Copy the lines starting at the one containing "You are a computer-use agent. 181x176 pixels." and ending at the final line, requests included, and shift every coordinate in the answers up by 50.

(Item coordinate data)
▬▬▬
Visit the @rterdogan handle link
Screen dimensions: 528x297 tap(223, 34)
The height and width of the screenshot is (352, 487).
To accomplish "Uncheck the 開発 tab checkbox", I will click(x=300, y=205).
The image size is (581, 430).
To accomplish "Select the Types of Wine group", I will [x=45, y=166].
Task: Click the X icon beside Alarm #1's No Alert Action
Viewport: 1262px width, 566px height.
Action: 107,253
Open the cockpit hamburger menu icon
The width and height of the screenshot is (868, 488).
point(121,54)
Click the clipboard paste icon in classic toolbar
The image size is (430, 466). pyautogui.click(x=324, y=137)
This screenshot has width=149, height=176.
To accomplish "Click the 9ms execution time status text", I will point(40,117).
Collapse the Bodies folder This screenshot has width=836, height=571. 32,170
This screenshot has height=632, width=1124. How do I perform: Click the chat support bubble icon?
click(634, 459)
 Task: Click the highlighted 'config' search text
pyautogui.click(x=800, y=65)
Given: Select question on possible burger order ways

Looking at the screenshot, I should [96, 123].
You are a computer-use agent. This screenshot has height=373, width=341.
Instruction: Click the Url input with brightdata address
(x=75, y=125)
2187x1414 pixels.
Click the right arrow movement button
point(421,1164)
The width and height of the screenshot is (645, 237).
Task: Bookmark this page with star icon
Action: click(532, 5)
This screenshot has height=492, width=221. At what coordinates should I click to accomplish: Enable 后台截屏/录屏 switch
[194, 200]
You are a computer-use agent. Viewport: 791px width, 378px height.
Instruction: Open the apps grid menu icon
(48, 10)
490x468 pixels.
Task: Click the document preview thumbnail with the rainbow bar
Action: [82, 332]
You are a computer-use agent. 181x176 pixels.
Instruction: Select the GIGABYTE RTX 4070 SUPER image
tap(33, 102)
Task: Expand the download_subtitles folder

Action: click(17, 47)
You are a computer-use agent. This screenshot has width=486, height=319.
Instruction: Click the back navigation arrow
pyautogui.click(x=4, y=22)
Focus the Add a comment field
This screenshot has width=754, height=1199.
▬▬▬
### EXERCISE RESPONSE
You are a computer-use agent. 181x176 pixels.
Instruction: Select the GIGABYTE RTX 4070 SUPER image
tap(83, 152)
Task: Expand the download_subtitles folder

Action: click(67, 97)
You are a computer-use agent. This screenshot has width=486, height=319.
Instruction: Click the back navigation arrow
pyautogui.click(x=54, y=72)
Focus the Add a comment field
This screenshot has width=754, height=1199.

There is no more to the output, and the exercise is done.